Tanya Huff – Cena Krwi

wydawnictwo: Fabryka Słów
data wydania: 23 maja 2008
liczba stron: 396
kategoria: fantastyka, fantasy, science fiction

Znalazłam tą książkę przez przypadek, zaintrygowana opisem postanowiłam ją kupić. Podobno ta książka zainspirowała twórców serialu „Więzy krwi”, niestety nie miałam okazji oglądać. Tanya Huff czerpie pomysły z życia, akcja jej powieści rozgrywa się zazwyczaj w realnie istniejących miejscach. Bohaterami jej powieści są osoby spotykane na co dzień. W takim razie, autorka musi mieć talent do przelewania na papier charakterów ludzkich. Kolejna książka o wampirach w moich rękach, kolejna przeczytana w szybkim tempie, ale ta różni się od pozostałych. Większość książek o tej tematyce, była przesłodzona, taka bardzo oderwana od rzeczywistości. A ta tutaj? Ta jest realnie nierealna.
Vicki Nelson, była policjantka i prywatny detektyw, słyszała krzyk w metrze, ale nie zdążyła na ratunek. Mogła tylko okryć ciało nieszczęśnika własnym płaszczem. Ten ludzki gest, uwikłał ją w śmiertelnie niebezpieczny pościg za seryjnym zabójcą opętanym nieludzką żądzą zniszczenia. Nie do końca ludzka jest także jedyna osoba, która może pomóc Vicki. Jednak wobec monstrualnego zła czającego się w mieście pani detektyw nie pozostaje nic innego jak, połączyć siły z Henrym Fitzroyem, pięćsetletnim wampirem. Czy rozwiążą zagadkę mordercy? Czy Vicki uwierzy w wampiry?

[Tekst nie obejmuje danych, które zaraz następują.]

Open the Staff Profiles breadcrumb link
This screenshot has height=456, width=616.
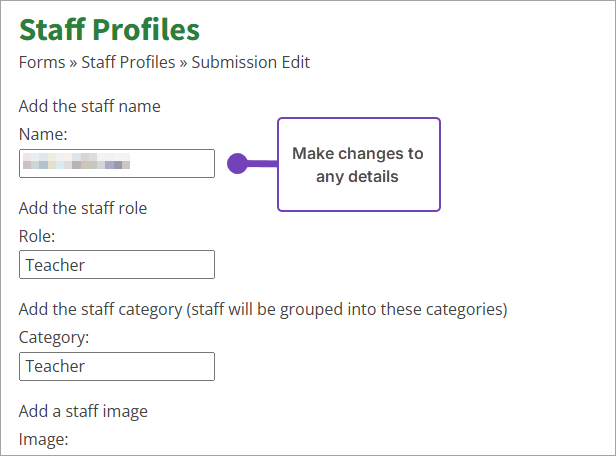pyautogui.click(x=128, y=62)
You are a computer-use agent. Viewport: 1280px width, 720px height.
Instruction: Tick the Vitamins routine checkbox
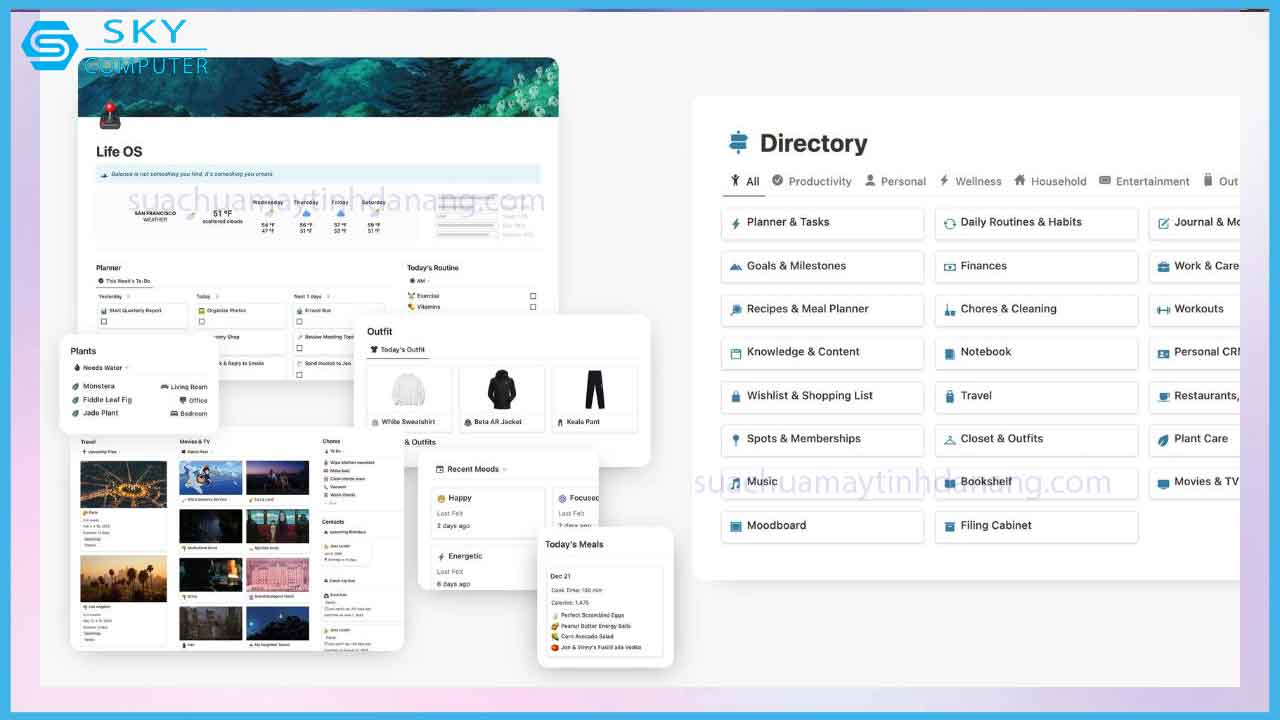[x=533, y=307]
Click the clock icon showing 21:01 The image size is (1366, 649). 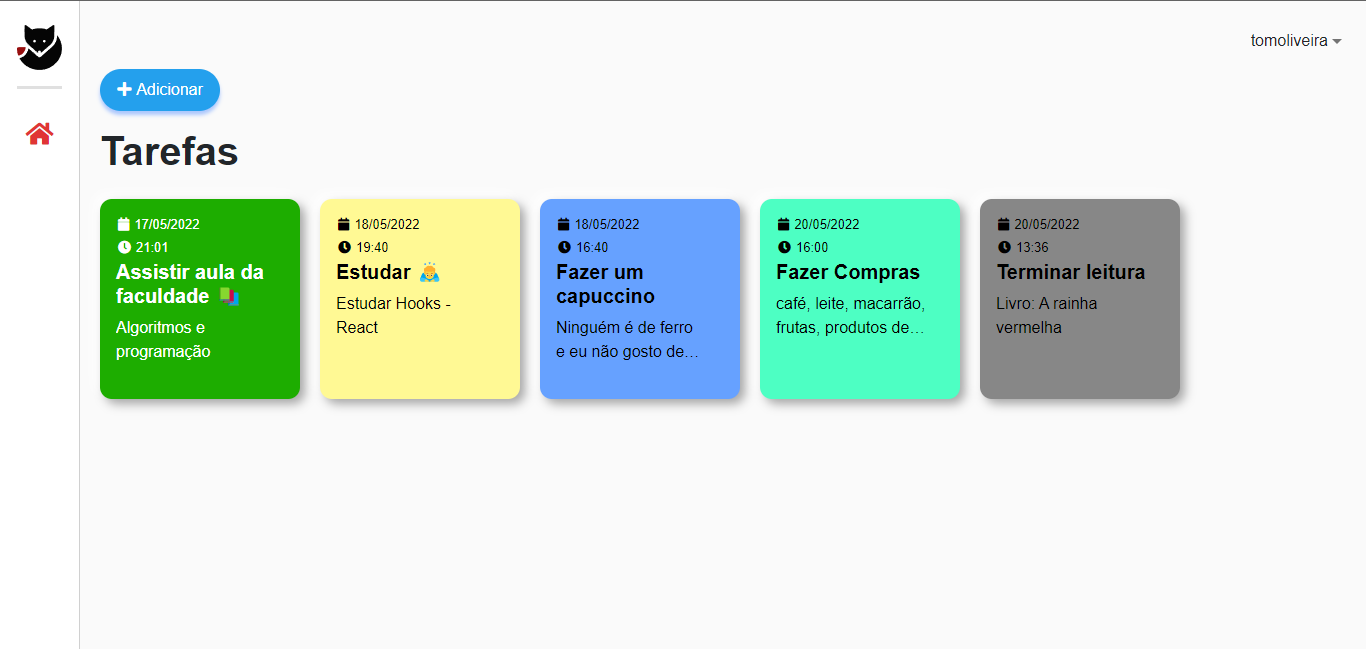tap(124, 247)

Na początku była zbrodnia i śmierć. Krew i rozszarpane ciało. Makabryczne śmierci się mnożyły, a Vicki chciała rozwiązać tą zagadkę. Dużo przemocy, kryje się na stronach tej książki, dużo realnego świata a nie jakiejś tam mrzonki. Można by powiedzieć, że dobry kryminał z wątkiem fantasty. W połowie książki czytelnik już rozwiązuje zagadkę, jeśli jest spostrzegawczy. Jeśli umiemy połączyć wszystkie fakty ze sobą, to rozwiązanie zagadki nie będzie trudne. Mamy okazje zabawić się w detektywa. Książka napisana w
Tanya Huff
ciekawym stylu, mamy tutaj przeskok z jednego bohatera do następnego. Mamy okazję poznać jego historię i osobowość, a to wszystko połączy się w jedną całość. Oczywiście jak w każdej książce o wampirach, są znaczne różnice w charakterystyce wampira. Każdy autor ma zupełnie inną wyobraźnie. Ta książka w niczym nie przypomina sagi „Zmierzch” więc miłośnicy tylko takich wrażeń nie będą zachwyceni tą pozycją, ale jeśli ktoś ma ochotę na prawdziwą dawkę dreszczyku i prawdziwego wampira to będzie zadowolony. Tym bardziej, że ten Henry ma ciekawą przeszłość i ciekawą osobowość, która na pewno zainteresuje czytelnika. Znajdziemy tutaj wątek psychologiczny, problem odrzucenia i niskiej samooceny. Nieprawdopodobne, że taki problem może doprowadzić do czegoś takiego. Czy ja osobiście jestem zadowolona z tej powieści? Tak, jestem. Na początku akcja toczyła się powolutku, jedno zabójstwo, potem następne no i kłótnia mięzy naszą bohaterką a jej byłym kochankiem i kumplem z wydziału zabójstw. Ona chciała do czegoś dojść a przy tym sobie coś udowodnić, a on jej ciągle powtarzał, że teraz jest tylko cywilem i ma się nie wtrącać. Potem jednak akcja zaczęła się rozkręcać, dostała zlecenie, musiała znaleźć sprawcę zbrodni, określanego przez gazety „WAMPIREM”. Akcja zaczęła przyspieszać a my zabrnęliśmy w śledztwo już za daleko, żeby odpuścić. Policja jak zawsze ma swoje specyficzne podejście do rozwiązywania tego typu spraw i swój tok myślenia. Bardzo fajna akcja, fajne postacie a przede wszystkim miła odmiana od pozostałych książek tego typu. Nie znaczy to, że nie lubię sobie poczytać czegoś w stylu Zmierzchu, ale taka odmiana dobrze robi na wyobraźnię. Jestem mile zaskoczona tym jak potoczyła się akcja, mam zamiar kupić następne części z tego cyklu. A tak swoją drogą, możemy postawić sobie jedno pytanie czytając. A może nawet kilka. Czy uwierzyłbyś w wampiry w podobnej sytuacji? Co zrobiłbyś na miejscu Vicki? Zachęcam do czytania, bo naprawdę warto być przez chwilę kimś w rodzaju detektywa i rozwiązywać zagadki czyhające w mroku miasta. Jak myślicie, kto szybciej rozwiąże zagadkę policja czy może Vicki i Henry?